----- Records shown -----

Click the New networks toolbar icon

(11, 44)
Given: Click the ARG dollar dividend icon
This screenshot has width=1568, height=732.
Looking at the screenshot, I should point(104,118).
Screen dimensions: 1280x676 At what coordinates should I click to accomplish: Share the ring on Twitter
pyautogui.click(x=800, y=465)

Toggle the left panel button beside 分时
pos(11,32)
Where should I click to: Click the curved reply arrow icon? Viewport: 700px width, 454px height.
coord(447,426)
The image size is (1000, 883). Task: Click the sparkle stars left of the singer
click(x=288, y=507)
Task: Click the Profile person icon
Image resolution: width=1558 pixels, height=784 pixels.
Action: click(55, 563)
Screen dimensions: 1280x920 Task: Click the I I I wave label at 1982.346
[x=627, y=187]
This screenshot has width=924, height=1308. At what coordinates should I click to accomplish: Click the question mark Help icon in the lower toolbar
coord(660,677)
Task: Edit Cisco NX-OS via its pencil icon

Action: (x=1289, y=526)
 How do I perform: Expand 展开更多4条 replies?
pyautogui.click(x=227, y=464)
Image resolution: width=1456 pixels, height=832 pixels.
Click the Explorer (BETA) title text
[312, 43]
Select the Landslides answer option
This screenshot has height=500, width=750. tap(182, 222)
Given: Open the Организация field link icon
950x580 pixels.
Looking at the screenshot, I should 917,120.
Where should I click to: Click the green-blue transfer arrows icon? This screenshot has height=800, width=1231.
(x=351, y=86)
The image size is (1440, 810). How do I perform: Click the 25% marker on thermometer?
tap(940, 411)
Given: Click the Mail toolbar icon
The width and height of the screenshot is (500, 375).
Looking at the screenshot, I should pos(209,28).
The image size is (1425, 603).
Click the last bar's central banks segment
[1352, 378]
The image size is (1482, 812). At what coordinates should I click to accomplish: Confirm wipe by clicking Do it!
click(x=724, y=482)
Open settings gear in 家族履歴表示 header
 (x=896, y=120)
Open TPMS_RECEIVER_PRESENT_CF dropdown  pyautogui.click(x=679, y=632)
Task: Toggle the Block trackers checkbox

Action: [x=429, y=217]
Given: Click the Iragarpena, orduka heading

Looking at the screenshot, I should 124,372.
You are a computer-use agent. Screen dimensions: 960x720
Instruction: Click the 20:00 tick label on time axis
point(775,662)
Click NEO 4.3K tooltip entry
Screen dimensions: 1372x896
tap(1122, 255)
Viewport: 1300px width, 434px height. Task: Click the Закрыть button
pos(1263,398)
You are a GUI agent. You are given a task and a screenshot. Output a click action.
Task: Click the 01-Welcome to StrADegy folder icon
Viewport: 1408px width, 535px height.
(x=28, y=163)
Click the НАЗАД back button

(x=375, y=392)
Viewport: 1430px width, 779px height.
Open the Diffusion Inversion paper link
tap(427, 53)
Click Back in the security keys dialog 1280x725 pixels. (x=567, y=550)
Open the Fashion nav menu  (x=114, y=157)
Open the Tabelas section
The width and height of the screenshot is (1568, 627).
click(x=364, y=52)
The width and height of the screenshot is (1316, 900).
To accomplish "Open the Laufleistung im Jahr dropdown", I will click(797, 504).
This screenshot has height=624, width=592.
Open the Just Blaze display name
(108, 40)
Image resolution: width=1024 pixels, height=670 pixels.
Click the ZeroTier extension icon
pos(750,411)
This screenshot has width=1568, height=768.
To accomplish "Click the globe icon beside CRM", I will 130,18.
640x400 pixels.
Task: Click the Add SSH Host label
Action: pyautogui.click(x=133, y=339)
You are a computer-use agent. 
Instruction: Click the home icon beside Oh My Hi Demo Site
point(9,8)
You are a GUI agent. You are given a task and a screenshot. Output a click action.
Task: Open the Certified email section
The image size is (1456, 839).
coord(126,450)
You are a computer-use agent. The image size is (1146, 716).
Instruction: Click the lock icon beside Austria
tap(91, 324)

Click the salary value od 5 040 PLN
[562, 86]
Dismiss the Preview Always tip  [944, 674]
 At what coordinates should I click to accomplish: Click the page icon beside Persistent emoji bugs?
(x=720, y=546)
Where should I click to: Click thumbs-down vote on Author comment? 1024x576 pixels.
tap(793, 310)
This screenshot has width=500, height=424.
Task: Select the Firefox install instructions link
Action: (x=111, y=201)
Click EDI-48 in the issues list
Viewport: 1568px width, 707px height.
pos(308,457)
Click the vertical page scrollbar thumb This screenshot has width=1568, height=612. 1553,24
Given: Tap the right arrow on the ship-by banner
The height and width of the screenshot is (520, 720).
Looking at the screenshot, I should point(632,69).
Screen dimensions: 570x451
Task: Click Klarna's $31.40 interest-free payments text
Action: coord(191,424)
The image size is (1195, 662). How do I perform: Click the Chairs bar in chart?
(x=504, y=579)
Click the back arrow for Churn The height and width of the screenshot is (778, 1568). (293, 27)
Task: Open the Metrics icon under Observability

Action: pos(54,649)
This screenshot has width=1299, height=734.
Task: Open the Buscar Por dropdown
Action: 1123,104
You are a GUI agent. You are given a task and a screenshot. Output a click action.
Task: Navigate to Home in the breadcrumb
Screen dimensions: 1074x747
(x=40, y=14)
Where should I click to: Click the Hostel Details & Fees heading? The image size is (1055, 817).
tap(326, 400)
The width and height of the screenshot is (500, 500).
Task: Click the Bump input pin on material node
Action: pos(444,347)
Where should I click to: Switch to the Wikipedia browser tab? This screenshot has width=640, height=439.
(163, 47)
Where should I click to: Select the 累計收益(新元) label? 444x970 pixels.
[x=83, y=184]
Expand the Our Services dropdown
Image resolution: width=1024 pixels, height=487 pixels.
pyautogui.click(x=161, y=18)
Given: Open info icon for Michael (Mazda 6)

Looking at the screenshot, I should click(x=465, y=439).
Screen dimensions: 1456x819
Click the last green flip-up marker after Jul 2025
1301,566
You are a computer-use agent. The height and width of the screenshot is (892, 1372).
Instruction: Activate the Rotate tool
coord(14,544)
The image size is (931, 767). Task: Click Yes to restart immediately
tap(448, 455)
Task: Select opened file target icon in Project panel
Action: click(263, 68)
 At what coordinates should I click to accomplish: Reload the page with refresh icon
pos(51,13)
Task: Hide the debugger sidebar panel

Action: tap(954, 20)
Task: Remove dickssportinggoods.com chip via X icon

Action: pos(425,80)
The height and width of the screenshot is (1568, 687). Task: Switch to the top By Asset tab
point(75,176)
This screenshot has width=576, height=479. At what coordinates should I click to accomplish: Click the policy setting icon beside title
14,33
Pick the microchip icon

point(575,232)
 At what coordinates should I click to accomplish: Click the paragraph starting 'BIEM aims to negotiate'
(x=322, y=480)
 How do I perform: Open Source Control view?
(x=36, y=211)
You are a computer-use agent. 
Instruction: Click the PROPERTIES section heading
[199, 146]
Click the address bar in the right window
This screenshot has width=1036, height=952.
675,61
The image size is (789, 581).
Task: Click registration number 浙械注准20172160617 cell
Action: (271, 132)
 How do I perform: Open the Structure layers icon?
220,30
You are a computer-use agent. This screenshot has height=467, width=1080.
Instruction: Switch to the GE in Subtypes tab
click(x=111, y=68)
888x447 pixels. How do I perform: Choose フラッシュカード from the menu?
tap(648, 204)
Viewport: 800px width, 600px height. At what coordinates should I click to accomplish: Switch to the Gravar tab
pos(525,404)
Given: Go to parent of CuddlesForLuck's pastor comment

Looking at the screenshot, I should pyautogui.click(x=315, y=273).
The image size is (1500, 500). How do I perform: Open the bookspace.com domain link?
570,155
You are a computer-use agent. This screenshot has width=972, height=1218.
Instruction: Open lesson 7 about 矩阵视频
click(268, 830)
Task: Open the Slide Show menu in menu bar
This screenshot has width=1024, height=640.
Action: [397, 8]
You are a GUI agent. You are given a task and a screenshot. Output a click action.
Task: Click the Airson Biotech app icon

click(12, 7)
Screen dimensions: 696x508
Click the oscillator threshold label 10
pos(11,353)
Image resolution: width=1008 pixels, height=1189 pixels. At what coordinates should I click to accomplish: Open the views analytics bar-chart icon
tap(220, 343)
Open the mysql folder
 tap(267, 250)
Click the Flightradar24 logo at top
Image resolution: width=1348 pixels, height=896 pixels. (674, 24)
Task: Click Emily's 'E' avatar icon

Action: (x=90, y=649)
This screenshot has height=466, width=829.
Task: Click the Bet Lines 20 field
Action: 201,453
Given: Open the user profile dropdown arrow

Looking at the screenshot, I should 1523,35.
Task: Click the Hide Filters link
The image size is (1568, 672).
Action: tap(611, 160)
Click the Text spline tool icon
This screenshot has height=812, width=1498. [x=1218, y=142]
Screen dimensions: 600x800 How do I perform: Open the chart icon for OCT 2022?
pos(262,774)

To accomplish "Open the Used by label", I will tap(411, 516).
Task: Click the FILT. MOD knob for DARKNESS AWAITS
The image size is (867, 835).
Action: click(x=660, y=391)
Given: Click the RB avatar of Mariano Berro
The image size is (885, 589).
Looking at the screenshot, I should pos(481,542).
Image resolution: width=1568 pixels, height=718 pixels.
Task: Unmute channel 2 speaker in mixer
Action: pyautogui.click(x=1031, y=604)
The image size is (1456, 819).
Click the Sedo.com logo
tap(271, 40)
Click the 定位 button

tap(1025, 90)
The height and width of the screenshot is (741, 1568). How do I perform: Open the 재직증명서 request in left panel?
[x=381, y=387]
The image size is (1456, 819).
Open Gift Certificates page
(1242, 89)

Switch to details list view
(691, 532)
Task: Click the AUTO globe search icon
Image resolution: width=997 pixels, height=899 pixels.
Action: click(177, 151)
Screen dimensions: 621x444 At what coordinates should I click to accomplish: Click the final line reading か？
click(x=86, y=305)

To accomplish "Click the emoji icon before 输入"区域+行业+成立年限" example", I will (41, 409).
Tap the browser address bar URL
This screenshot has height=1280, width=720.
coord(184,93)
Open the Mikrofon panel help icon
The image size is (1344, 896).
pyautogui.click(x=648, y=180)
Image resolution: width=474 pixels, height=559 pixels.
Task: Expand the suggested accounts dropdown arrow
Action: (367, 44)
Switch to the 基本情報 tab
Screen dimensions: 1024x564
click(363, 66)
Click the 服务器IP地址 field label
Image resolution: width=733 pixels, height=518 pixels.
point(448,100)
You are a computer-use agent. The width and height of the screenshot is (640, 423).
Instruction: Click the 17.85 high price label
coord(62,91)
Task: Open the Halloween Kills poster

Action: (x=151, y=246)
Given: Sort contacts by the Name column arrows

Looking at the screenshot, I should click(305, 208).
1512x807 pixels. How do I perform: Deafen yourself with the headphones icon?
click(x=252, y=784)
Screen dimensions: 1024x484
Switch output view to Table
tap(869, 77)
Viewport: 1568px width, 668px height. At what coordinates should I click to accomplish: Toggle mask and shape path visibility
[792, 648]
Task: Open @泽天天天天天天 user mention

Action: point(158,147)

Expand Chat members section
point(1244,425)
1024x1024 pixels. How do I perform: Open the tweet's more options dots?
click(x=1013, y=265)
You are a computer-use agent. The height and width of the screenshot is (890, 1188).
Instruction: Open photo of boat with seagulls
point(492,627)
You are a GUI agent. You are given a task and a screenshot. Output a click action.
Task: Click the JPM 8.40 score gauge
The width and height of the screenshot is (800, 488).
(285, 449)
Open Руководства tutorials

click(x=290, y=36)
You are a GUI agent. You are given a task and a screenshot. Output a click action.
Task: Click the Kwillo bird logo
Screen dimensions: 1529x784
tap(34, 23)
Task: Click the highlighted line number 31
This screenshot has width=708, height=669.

-----

• **What you are asked to do**
Extract the stretch of rows from the start of the records through the line containing "Looking at the screenshot, I should point(104,118).", and repeat those lines exactly.

• **Task response**
Click the New networks toolbar icon

(11, 44)
Given: Click the ARG dollar dividend icon
This screenshot has width=1568, height=732.
Looking at the screenshot, I should point(104,118).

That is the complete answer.